While the rails benchmark tries to compare different template engines in the same language, framework, and with blocking IO, you're comparing these results to rendering under "pure" Node.js (no framework that slows you down) with non-blocking IO.

Don't take this the wrong way, tho, I'm absolutely blown away by your numbers!

1 comments

I agree, If you would be using Express.js or something similar I think node would give you numbers that look more like the rails stuff.

But I'm really interested in eliminating as much of the framework as possible to get more comparable numbers even to other platforms.

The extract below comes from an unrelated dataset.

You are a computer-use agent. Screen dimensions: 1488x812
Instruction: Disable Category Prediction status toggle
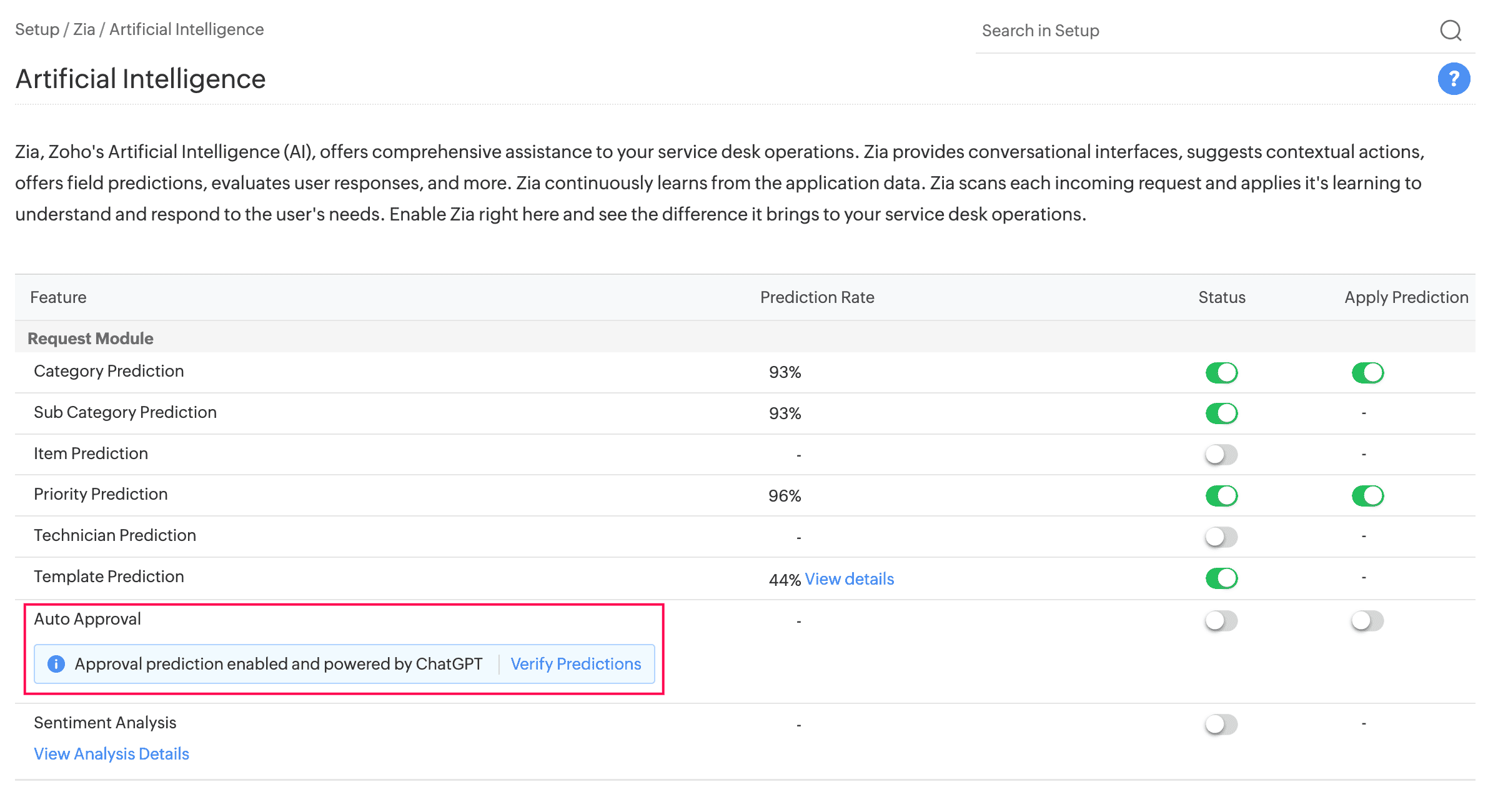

I'm also sort of blown away by the throughput node allows you.

Ok -- you got it. I've updated the gist with the same template running through Express.

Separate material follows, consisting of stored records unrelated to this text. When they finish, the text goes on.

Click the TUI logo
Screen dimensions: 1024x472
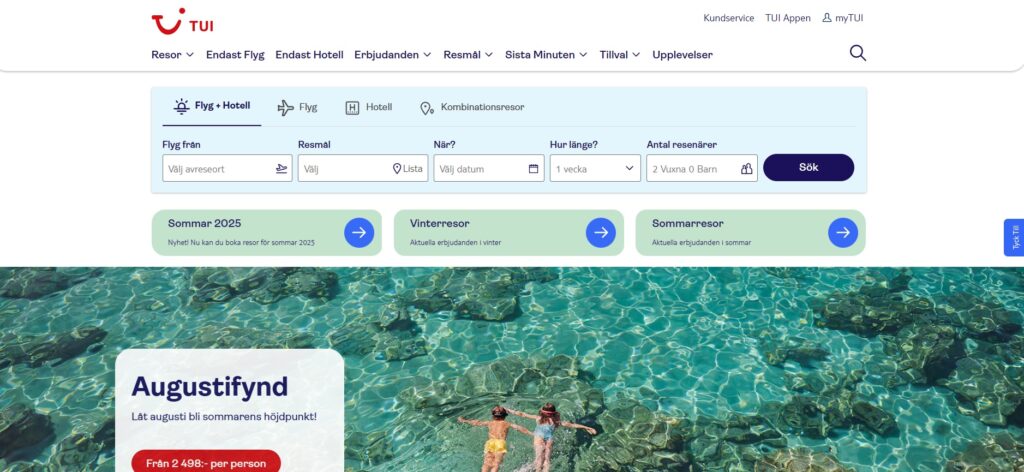click(x=182, y=21)
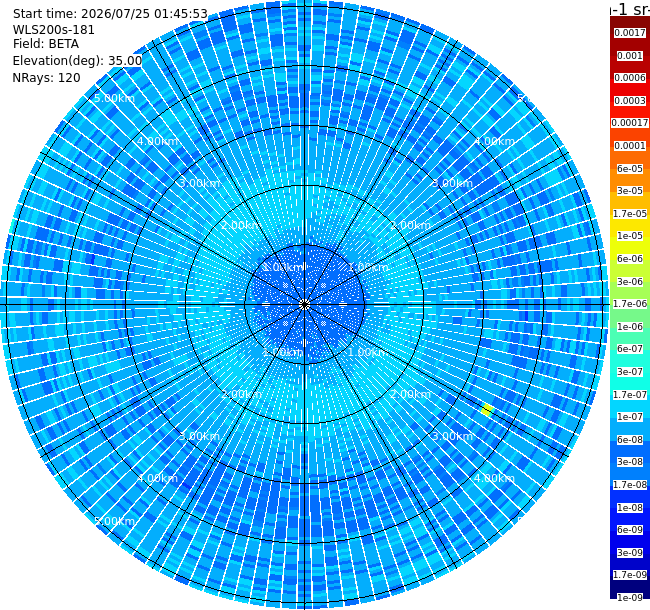Pick the 1.7e-08 blue colorbar label
This screenshot has height=610, width=650.
pos(630,484)
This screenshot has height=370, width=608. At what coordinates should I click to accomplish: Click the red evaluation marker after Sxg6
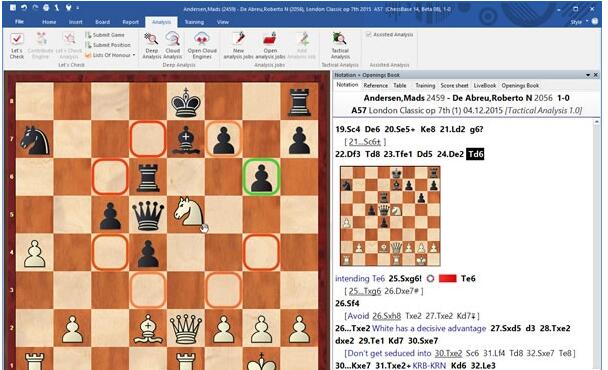[447, 278]
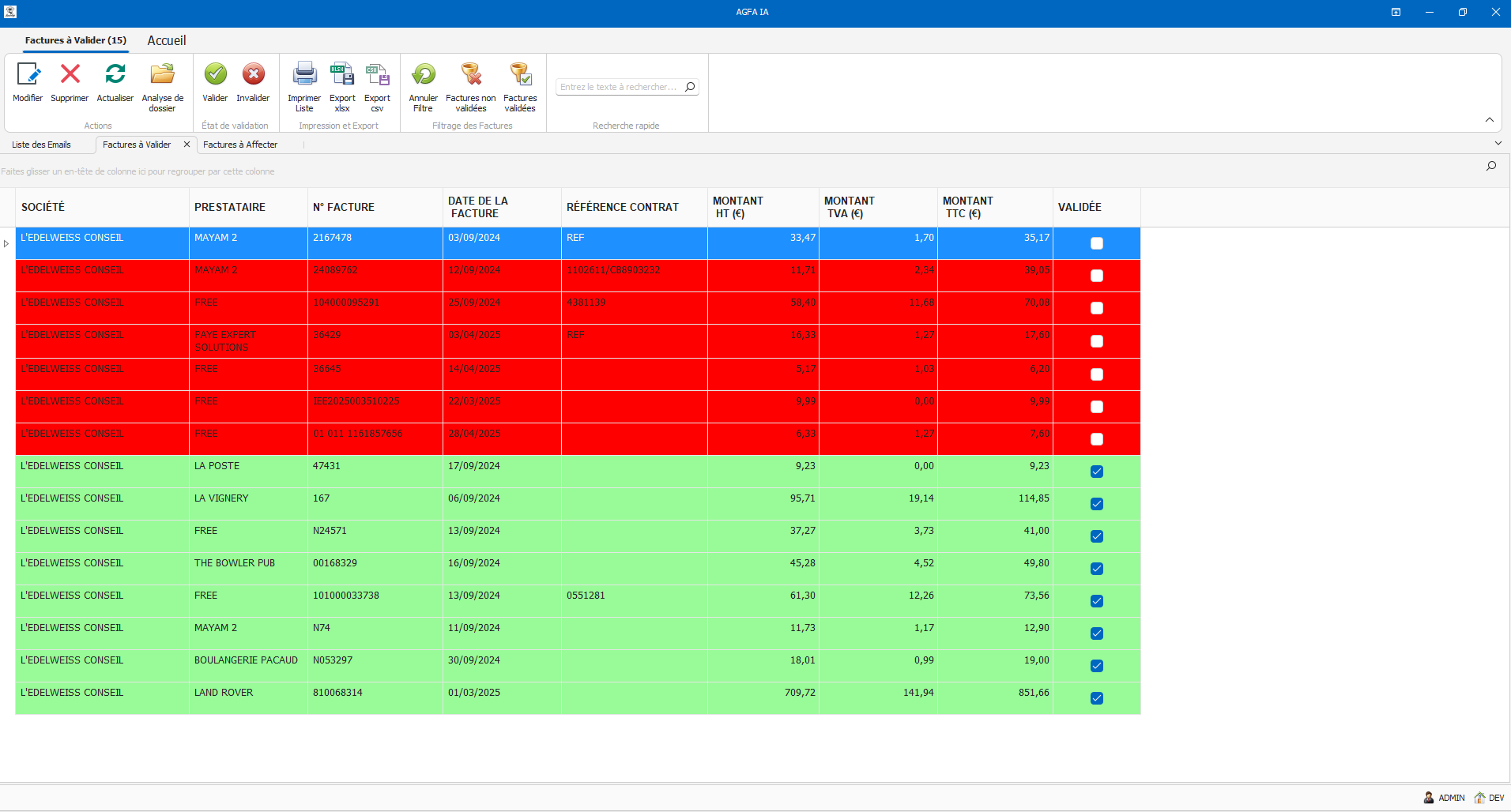Click the green Valider checkmark icon
Image resolution: width=1511 pixels, height=812 pixels.
pos(215,75)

https://gist.github.com/3905579

Take note that the margin of variance on these numbers is several hundred, so don't read too much into small shifts ... but:

With Express, and "c=1", I get 1,876 requests per second.

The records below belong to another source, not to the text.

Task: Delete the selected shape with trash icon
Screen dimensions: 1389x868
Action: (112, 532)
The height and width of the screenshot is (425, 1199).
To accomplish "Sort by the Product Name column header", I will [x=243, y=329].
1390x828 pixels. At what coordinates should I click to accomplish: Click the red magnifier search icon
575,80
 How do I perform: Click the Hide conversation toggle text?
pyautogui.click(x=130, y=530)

With Express, and "c=10", I get 2,730 requests per second.

There isn't meaningful overhead imposed by Express for this particular simple template rendering.

Running the same benchmark against DocPad a node.js framework, getting good speeds too (1147req/s). Benchmark: https://gist.github.com/3906050

Worth noting the tests are being run against a local copy of - http://docpad-kitchensink.herokuapp.com/ - which does a lot more stuff than the basic haml rendering.

You can make the benchmark with Rails Metal, or with Rack. If you want to compare non-blocking IO, use with eventmachine.
Yeah I'm pretty sure the rails benchmark is IO-bound. If that is the case it is surprising there is any noticeable difference at all between the three different Ruby template engines.